I have been studying NT Greek for many years now. In the past several years, I have been learning Spanish so that I can preach and teach in Spanish churches.
I recently got the idea of using my understanding of NT Greek to help me learn more Spanish. This approach has proven to be helpful for understanding certain uses of Spanish words that I was not able to figure out using my Spanish dictionary or grammar books.
The Use of acaso in a question
By looking at the Greek for several passages that in my Spanish Bibles begin with acaso used with an indicative verb in a question, I was able to figure out that this use of acaso signifies a question that expects a negative answer.
For example, Matthew 7:16 reads as follows in the Reina Valera Revised 1960 (R60) and in Scribner’s 1894 Greek New Testament (SCR):
R60 Mat 7:16 Por sus frutos los conoceréis. ¿Acaso se recogen uvas de los espinos, o higos de los abrojos?
SCR Mat 7:16 ἀπὸ τῶν καρπῶν αὐτῶν ἐπιγνώσεσθε αὐτούς· μήτι συλλέγουσιν ἀπὸ ἀκανθῶν σταφυλὴν, ἢ ἀπὸ τριβόλων σῦκα;
In this verse, ¿Acaso se recogen . . .? is the Spanish rendering of μήτι συλλέγουσιν . . . ; In the Shorter Greek Lexicon of the New Testament, this verse is directly cited in the entry for μήτι:
μήτι interrogative particle in questions that expect a negative answer, often left untranslated, but cf. μήτι συλλέγουσιν surely they do not gather . . . do they? Mt. 7:16;
I think a literal translation of the R60 of Matthew 7:16 would be something along these lines: “By their fruits you will know them. (Surely) grapes are not gathered from hawthorns, are they? Or, figs from burs of a plant?” and the expected answer to both questions is “No.”

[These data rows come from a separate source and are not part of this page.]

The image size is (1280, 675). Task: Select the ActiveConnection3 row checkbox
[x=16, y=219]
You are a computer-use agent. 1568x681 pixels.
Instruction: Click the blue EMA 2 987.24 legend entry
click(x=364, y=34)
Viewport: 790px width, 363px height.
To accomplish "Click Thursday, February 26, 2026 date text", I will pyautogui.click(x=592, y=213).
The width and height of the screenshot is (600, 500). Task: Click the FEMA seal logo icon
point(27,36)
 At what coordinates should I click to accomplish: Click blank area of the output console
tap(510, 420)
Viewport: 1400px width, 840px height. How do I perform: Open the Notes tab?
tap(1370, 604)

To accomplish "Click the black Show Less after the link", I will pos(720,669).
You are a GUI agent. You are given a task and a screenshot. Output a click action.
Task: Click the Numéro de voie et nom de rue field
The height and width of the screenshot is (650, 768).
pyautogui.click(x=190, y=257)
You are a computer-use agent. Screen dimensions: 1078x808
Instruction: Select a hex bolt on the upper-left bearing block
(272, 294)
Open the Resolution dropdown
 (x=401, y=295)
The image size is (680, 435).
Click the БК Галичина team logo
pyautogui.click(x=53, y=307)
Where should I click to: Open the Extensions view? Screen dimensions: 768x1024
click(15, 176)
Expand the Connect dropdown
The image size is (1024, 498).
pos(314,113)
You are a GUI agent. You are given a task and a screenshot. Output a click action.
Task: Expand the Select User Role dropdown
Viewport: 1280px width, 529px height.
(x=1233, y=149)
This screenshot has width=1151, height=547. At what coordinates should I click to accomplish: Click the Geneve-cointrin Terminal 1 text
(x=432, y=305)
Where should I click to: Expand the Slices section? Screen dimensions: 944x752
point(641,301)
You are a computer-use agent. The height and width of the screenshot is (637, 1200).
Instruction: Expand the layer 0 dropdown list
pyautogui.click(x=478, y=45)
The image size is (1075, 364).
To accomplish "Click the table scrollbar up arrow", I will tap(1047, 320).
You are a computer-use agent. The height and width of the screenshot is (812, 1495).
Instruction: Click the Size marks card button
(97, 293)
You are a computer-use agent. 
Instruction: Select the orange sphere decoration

John 7:48 provides another example of this use of acaso in a question:
R60 Joh 7:48 ¿Acaso ha creído en él alguno de los gobernantes, o de los fariseos?
SCR Joh 7:48 μή τις ἐκ τῶν ἀρχόντων ἐπίστευσεν εἰς αὐτόν, ἢ ἐκ τῶν Φαρισαίων;
Based on the Greek of this verse, I would translate the R60 as follows: “Not any from the rulers or the Pharisees have believed in Him, have they?” Again, the expected answer is “No.”
James 3:11 also features acaso in a question to signify that a negative answer is expected:
R60 Jam 3:11 ¿Acaso alguna fuente echa por una misma abertura agua dulce y amarga?
SCR Jam 3:11 μήτι ἡ πηγὴ ἐκ τῆς αὐτῆς ὀπῆς βρύει τὸ γλυκὺ καὶ τὸ πικρόν;
My translation of the Spanish of this verse: “(Surely) a fountain is not putting forth from the same opening sweet water and bitter water, is it? No.”
These three examples show how understanding NT Greek can help with learning Spanish!